3. Experimental Evaluation

The capability of the MSGA to generate whole test suites was compared with algorithms in EvoSuite. This section details the problem instances and the parameter setting.

3.1. Problem Instance

When evaluating algorithms, the real-world problem instances would be used to minimize threats to external validity. The efficiency of the MSGA was measured by 14 java open-source programs and libraries (Table 1). Some of these libraries and programs were developed by Google and the Apache Software Foundation, because Google and the Apache Software Foundation have a large number of open-source software projects available for download by developers. Furthermore, libraries and program from another corpus were used to ensure that classes were diverse: JGraphT, Joda Time, NanoXML, and Parallel Colt. The 14 problem instances were chosen at random to have a variety of sizes and functionalities, as well as to be drawn from multiple studies [7,46,47]. The largest problem had 65,389 lines, 761 classes, and 66,671 branches (Parallel Colt), whereas the smallest problem consisted of 955 lines, 30 classes, and 178 branches (Java Certificate Transparency).

3.2. Parameter Tuning

The parameter setting can influence the efficiency of the GA. The optimal values of parameters depend on problems that cannot define the optimal values for all problems [48]. This experiment used the EvoSuite tool to apply the MSGA to generate whole test suites of Java classes. The MSGA was extended to EvoSuite and the results compared with the existing algorithms in EvoSuite. Consequently, the parameters of algorithms in this experiment tuned the default values of EvoSuite, whether they be population size, chromosome length, selection, crossover, mutation, fitness function, etc. As Arcuri and Fraser (2013) [49] pointed out, the default values of EvoSuite are sufficient to test the performance of the algorithms. However, the MSGA has two types of chromosomes, and the mutation probabilities for both chromosomes have to differ. Tsai et al. (2004) [9] indicated that obtaining the optimal solution of the MSGA should define a higher mutation probability of the explorer chromosomes than that of the conservative chromosomes. The default of the mutation probabilities in EvoSuite is 0.75. Several researchers [18,50] demonstrated that 1/l is an efficient mutation probability, where l is the length of chromosomes. Therefore, the mutation probability of conservative chromosomes was defined as 1/l and that of explorer chromosomes was assigned the default value (0.75) because 1/l has a smaller value than the default value.

3.3. Evaluation Metrics

The efficiency of algorithms for software testing is the maximum source code reachable and reveals the maximum faults possible of the generated test cases. All algorithms measured the number of test cases, the number of statements, mutation scores, and coverage scores. The metrics of the number of test cases and the number of statements showed how much each algorithm obtained in 60 s. The coverage score counted the total number of source codes accessed by the test cases.
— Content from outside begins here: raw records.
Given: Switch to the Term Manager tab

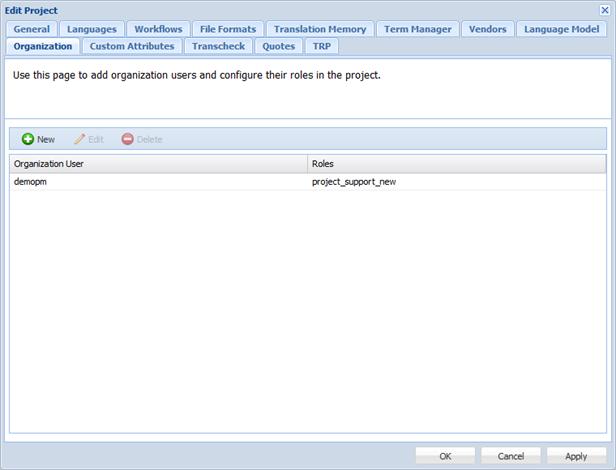Looking at the screenshot, I should (418, 29).
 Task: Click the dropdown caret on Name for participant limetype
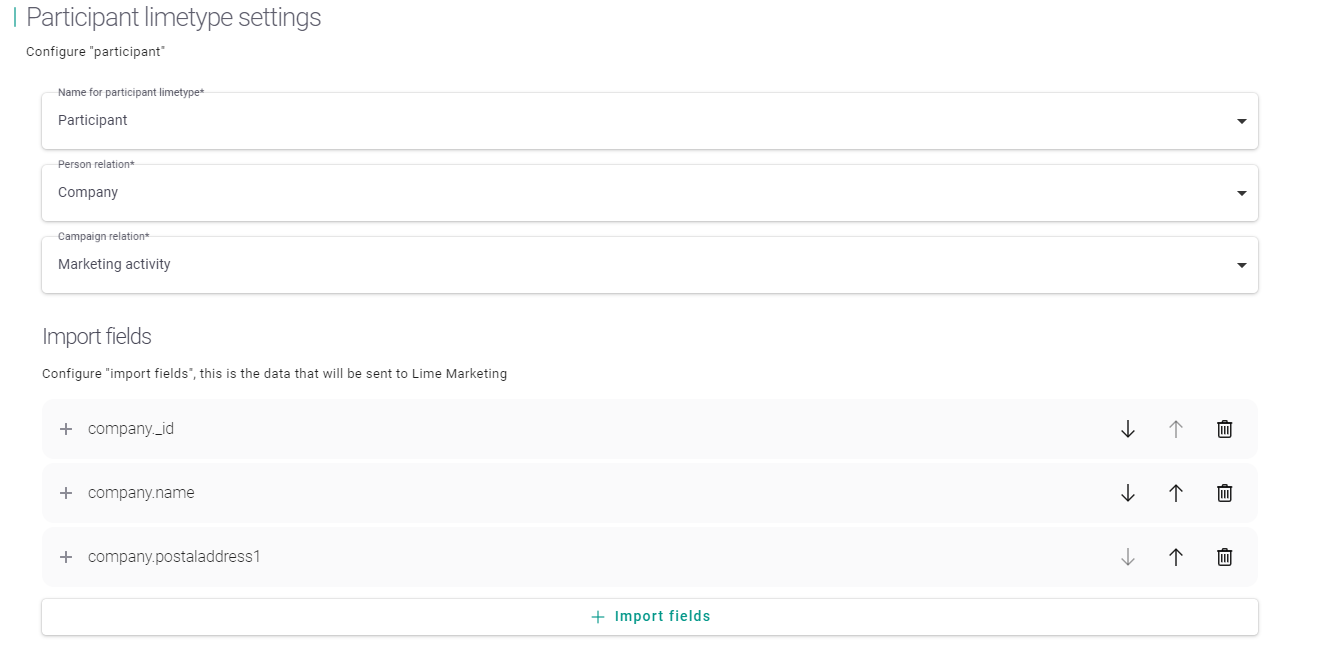tap(1240, 120)
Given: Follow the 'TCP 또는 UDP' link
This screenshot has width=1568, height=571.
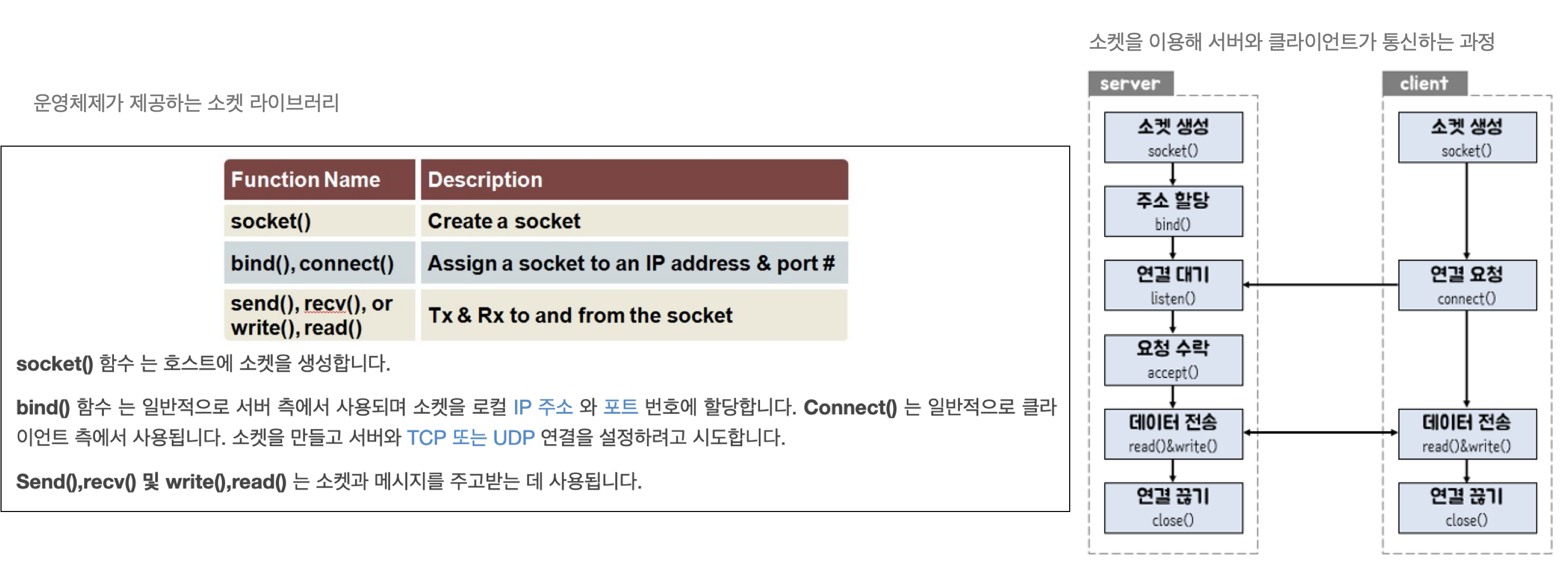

The mutation score reported the number of detected faults in the test class. All the experimental findings were examined using a 95% confidence interval for the coverage score and the mutation score, non-parametric Mann–Whitney U tests with a significance level (p-value) of 0.05, the Vargha–Delaney A ^ 12 effect size, and the standard deviation.

4. Experimental Results

In this study, the MSGA was extended on EvoSuite version 1.0.6 to create all of the test suites for the above problem instances. The experimental results are summarized in the dot plot and marginal distribution plots that were created using RStudio version 1.1.383. The experiments were run on Windows 10 Professional (Seattle, WA, USA) 64 with an Intel® Core i7 3.40 GHz CPU and 16 GB of RAM. All six algorithms were independently executed 30 times for each test class. Each run used 60 s timeout. The experiment had 3931 × 6 × 30 = 707,580 runs of EvoSuite by executing 3931 classes in the above problem instances and six aforementioned algorithms. Therefore, the computation time of this experiment was at least 707,580/(60 × 24) = 491.375 days.
The competing algorithms were compared in terms of the number of test cases (#T), the number of statements (#S), mutation score, and coverage score. The generated test suites satisfied multiple criteria: line, branch, direct branch, exception, weak mutation, output, method, and method (no exception). The multiple criteria were the default coverage criteria of EvoSuite. The experimental results were investigated with the Vargha–Delaney A ^ 12 effect size and non-parametric Mann–Whitney U tests with a 5% level of significance (p-value). The relationships between output variables were measured using the correlation coefficients. Furthermore, the experimental results are presented with a 95% confidence interval (CI) and the standard deviation (σ). The experimental results are tabulated in Table 2.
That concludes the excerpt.